Restate word for word the lines of the records below, starting at the line that contains "PREDIKSI TAIWAN (57, 248)" and ending at the line that contains "LIVE RESULT TOGEL (60, 325)", with both of those lines included and nothing else.

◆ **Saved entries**

BEGIN

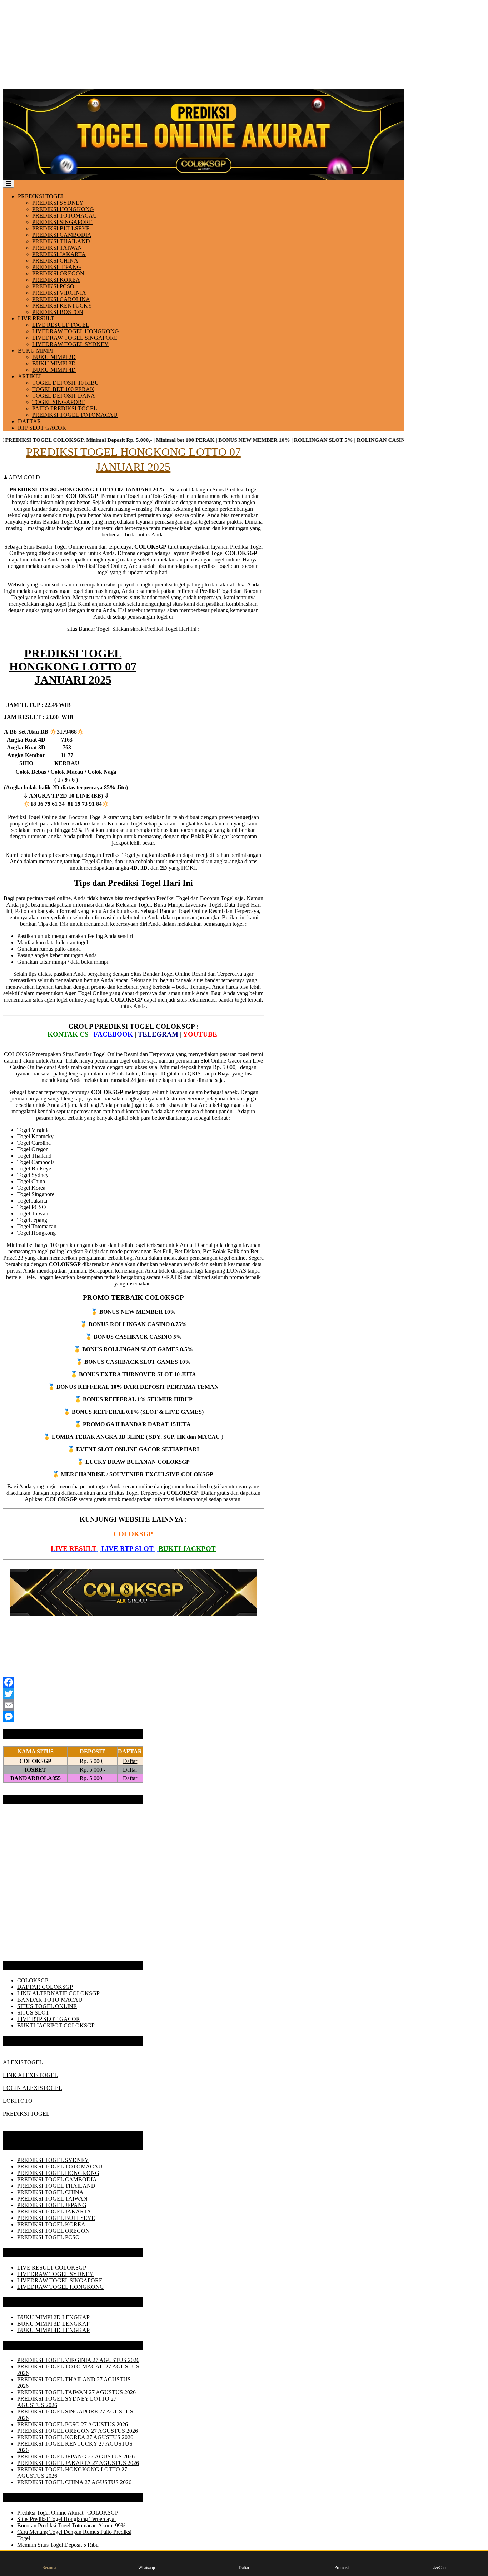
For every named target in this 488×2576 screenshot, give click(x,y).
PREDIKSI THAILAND (61, 241)
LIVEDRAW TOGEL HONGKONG (75, 331)
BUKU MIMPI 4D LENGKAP (53, 2330)
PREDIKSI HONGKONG (63, 209)
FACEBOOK (113, 1034)
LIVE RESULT (36, 318)
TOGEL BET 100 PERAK (63, 389)
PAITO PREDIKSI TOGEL (64, 408)
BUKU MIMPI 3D (54, 363)
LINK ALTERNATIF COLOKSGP (58, 1993)
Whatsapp (146, 2567)
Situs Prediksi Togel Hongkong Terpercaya (66, 2519)
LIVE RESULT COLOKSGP (51, 2268)
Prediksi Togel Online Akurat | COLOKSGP (67, 2513)
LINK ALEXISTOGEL (30, 2075)
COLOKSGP (133, 1534)
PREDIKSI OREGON (58, 273)
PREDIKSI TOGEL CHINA (50, 2192)
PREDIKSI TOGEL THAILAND (56, 2186)
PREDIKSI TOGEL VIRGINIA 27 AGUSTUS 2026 (78, 2360)
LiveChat (439, 2567)
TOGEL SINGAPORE (58, 402)
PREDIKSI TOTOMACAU (64, 216)
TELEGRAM (159, 1034)
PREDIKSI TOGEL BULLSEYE (56, 2218)
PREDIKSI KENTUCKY (62, 306)
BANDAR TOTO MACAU (50, 2000)
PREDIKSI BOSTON (57, 312)
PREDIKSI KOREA (56, 280)
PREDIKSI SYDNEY (58, 203)
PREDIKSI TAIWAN (57, 248)
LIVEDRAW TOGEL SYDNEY (70, 344)
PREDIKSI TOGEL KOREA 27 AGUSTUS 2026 (75, 2437)
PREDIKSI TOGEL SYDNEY (53, 2160)
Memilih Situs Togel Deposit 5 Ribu (58, 2545)
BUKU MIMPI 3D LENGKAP (53, 2324)
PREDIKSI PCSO (53, 286)
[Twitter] (133, 1693)
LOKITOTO (18, 2101)
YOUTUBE (201, 1034)
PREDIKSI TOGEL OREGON (53, 2231)
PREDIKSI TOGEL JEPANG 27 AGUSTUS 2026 (76, 2456)
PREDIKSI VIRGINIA (59, 293)
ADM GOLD (24, 477)
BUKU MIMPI (35, 351)
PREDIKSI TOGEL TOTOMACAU (75, 415)
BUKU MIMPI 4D (54, 370)
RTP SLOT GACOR (42, 428)
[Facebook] (133, 1682)
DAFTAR (29, 421)
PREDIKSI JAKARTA (59, 254)
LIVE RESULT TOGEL (60, 325)
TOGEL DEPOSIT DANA (63, 396)
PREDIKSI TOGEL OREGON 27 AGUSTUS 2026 (77, 2431)
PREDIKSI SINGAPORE (62, 222)
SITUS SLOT (33, 2013)
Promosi (341, 2567)
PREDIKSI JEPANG (56, 267)
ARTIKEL (30, 376)
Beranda (49, 2567)
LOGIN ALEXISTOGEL (32, 2088)
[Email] (133, 1705)
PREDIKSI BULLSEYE (61, 228)
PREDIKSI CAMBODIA (61, 235)
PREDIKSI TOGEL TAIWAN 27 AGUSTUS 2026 (76, 2392)
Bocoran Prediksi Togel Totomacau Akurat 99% (71, 2525)
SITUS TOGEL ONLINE (47, 2006)
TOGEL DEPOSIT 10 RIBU (65, 383)
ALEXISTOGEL (23, 2062)
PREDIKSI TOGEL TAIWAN (52, 2199)
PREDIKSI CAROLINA (61, 299)
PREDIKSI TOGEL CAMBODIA (57, 2179)
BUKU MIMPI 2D (54, 357)
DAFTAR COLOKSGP (45, 1987)
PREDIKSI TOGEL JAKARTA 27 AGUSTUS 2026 (78, 2463)
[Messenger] (133, 1716)
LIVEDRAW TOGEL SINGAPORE (75, 338)
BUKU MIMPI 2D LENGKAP (53, 2317)
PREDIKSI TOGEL (41, 196)
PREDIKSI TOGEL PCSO (48, 2237)
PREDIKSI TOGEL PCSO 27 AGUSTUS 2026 (72, 2424)
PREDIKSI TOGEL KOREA (51, 2224)
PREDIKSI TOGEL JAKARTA (54, 2211)
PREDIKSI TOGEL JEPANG (51, 2205)
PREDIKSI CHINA (55, 261)
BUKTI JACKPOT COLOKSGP (56, 2025)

END

◆ **EXERCISE ANSWER**
PREDIKSI TAIWAN (57, 248)
LIVEDRAW TOGEL SYDNEY (70, 344)
PREDIKSI TOGEL KOREA 27 AGUSTUS 2026 (75, 2437)
PREDIKSI TOGEL SYDNEY (53, 2160)
Memilih Situs Togel Deposit 5 Ribu (58, 2545)
BUKU MIMPI 3D LENGKAP (53, 2324)
PREDIKSI PCSO (53, 286)
[Twitter] (133, 1693)
LOKITOTO (18, 2101)
YOUTUBE (201, 1034)
PREDIKSI TOGEL OREGON (53, 2231)
PREDIKSI TOGEL JEPANG 27 AGUSTUS 2026 (76, 2456)
PREDIKSI VIRGINIA (59, 293)
ADM GOLD (24, 477)
BUKU MIMPI (35, 351)
PREDIKSI TOGEL TOTOMACAU (75, 415)
BUKU MIMPI 4D (54, 370)
RTP SLOT GACOR (42, 428)
[Facebook] (133, 1682)
DAFTAR (29, 421)
PREDIKSI JAKARTA (59, 254)
LIVE RESULT TOGEL (60, 325)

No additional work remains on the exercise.